From the rows below, copy out every line that contains the string "pixels". Case counts.

........

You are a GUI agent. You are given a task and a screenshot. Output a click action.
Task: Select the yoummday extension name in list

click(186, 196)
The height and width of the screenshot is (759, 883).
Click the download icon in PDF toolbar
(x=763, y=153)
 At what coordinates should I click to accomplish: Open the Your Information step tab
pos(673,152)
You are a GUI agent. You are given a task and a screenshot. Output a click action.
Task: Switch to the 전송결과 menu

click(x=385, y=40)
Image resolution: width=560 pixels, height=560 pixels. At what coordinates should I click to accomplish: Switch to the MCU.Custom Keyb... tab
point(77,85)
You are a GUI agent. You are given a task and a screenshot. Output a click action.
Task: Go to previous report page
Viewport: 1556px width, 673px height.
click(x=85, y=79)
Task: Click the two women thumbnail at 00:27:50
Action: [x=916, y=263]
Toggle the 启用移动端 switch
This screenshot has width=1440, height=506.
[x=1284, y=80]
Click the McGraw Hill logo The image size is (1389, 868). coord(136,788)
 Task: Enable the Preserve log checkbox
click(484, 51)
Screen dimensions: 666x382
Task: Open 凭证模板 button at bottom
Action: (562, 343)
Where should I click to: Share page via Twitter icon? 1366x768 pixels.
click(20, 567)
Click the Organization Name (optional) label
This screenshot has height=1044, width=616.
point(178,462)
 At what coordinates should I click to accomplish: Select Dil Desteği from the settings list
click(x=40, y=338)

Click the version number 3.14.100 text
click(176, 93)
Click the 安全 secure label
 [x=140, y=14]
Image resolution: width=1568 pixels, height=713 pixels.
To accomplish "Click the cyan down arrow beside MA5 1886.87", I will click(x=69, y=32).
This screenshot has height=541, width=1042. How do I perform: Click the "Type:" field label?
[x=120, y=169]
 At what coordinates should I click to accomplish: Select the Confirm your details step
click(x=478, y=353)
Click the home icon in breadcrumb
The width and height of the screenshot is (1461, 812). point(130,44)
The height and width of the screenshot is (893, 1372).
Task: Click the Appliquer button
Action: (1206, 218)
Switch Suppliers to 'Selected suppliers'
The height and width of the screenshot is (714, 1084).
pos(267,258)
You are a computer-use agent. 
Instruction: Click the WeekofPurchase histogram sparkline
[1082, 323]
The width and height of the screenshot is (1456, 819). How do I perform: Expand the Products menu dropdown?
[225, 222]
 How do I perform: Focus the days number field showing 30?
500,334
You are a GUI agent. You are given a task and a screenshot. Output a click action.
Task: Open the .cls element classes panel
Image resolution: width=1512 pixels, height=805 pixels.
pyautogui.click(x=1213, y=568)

........

→ **ANSWER FOR THE TASK**
Image resolution: width=560 pixels, height=560 pixels. At what coordinates should I click to accomplish: Switch to the MCU.Custom Keyb... tab
Where should I click to: Share page via Twitter icon? 1366x768 pixels.
Image resolution: width=1568 pixels, height=713 pixels.
Image resolution: width=1512 pixels, height=805 pixels.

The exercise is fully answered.